───── Records shown

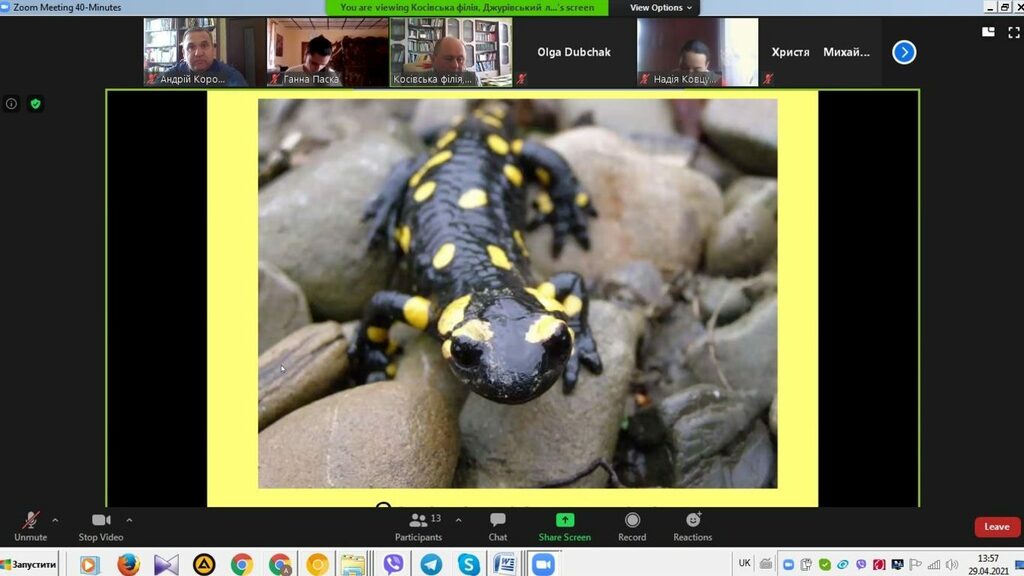
Task: Click the meeting information icon
Action: coord(12,104)
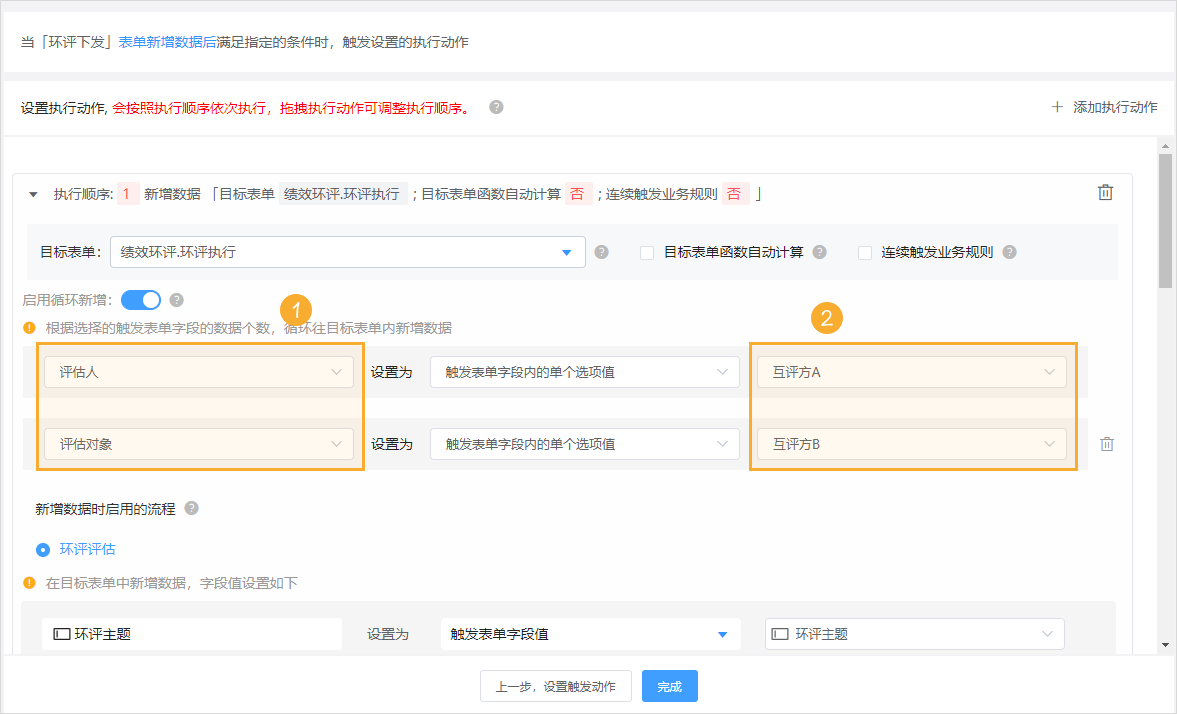This screenshot has height=714, width=1177.
Task: Open the 触发表单字段值 dropdown for 环评主题
Action: click(590, 634)
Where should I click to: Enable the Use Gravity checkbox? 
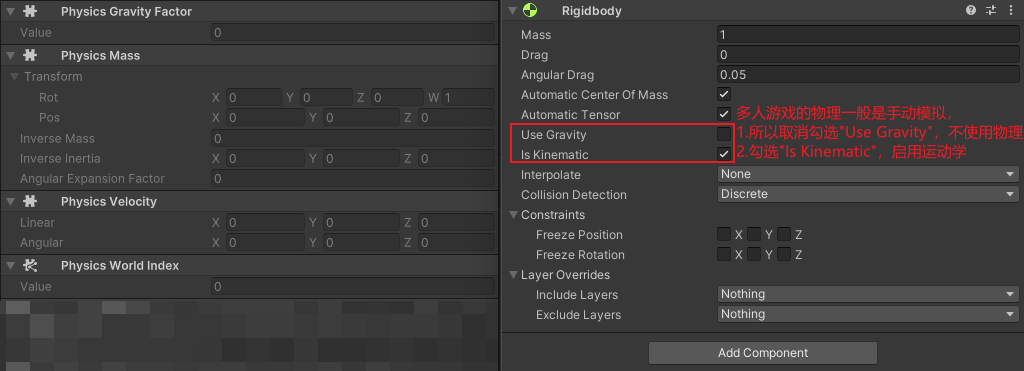coord(724,135)
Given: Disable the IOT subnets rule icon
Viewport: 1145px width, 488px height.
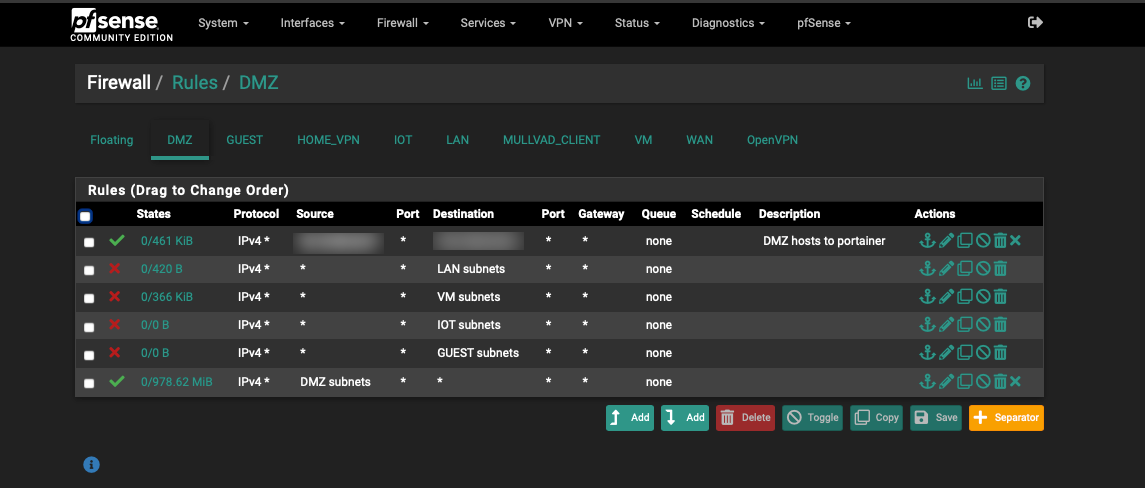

──────────

* _Task details_
With all pictures omitted, return exactly the lines from the one containing "Where should I" through the end of the entries above.

* _Answer space_
Where should I click to: Enable the Use Gravity checkbox? 
coord(724,135)
Given: Disable the IOT subnets rule icon
Viewport: 1145px width, 488px height.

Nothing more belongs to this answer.